From the Senate debate transcript, extract the passage that begins at the words "But Labor argues" and stops after the words "the world system.". Copy it verbatim.

-- start of Provided passage --

Senate debates

Thursday, 9 February 2006

Questions without Notice: Take Note of Answers

Answers to Questions

3:12 pm

Photo of Ross LightfootRoss Lightfoot (WA, Liberal Party) Share this | Hansard source

I want to add some mitigation and rebuttal of the contribution made by Senator O’Brien today. I do not want to purposely go into those realms where there may be some conflict between the Cole royal commission—the inquiry that has been going on for some weeks now—and those findings that may or may not be in the interests of the Australian Wheat Board. The Australian Wheat Board is a company that is listed on the Australian Stock Exchange, and a lot of farmers have shares in the Australian Wheat Board. I do not have any shares in the Australian Wheat Board, incidentally. I do have shares in many other companies. When the Australian Wheat Board is dragged into this chamber with the privilege of parliament, which the Australian Wheat Board does not have, it damages the farmers. I would far prefer to wait—in fact, I will—for the decision to come down from Commissioner Cole, hopefully in a few weeks time.

But Labor argues that the government should have been alerted by the wheat prices that there was something wrong. When the Australian dollar falls, there is more return to our farmers because wheat prices are set in US dollars. When there is a bad season in the major wheat-growing countries of Europe and in Canada, the United States and Argentina—and there often is—wheat prices rise as a result. When there is a bad season in Australia with the droughts, wheat prices rise. To say that wheat prices rose and the government should have been alerted that something was wrong is to say clearly and unambiguously that you do not understand the world system.

I know there is a lack of business acumen on the other side, because most of the senators on the other side are drawn from the trade union movement. They do appalling damage to farmers, to small businesses, to small towns, to people who make a living out of the bush, and to Western Australians in particular—because in Western Australia we grow half of the nation’s wheat crop, notwithstanding that we have slightly less than 10 per cent of the nation’s population. Already the United States, the biggest exporters of wheat—subsidised wheat, I might say—are saying that they are not going to allow Australia to export wheat until this inquiry is finished or if an adverse finding is found. We do not know whether or not an adverse finding is going to be reached by the royal commission.

-- end of Provided passage --
-- start of Given material --

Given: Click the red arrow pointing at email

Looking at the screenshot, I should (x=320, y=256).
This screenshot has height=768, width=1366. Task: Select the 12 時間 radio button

-- end of Given material --

**Problem solution:**
But Labor argues that the government should have been alerted by the wheat prices that there was something wrong. When the Australian dollar falls, there is more return to our farmers because wheat prices are set in US dollars. When there is a bad season in the major wheat-growing countries of Europe and in Canada, the United States and Argentina—and there often is—wheat prices rise as a result. When there is a bad season in Australia with the droughts, wheat prices rise. To say that wheat prices rose and the government should have been alerted that something was wrong is to say clearly and unambiguously that you do not understand the world system.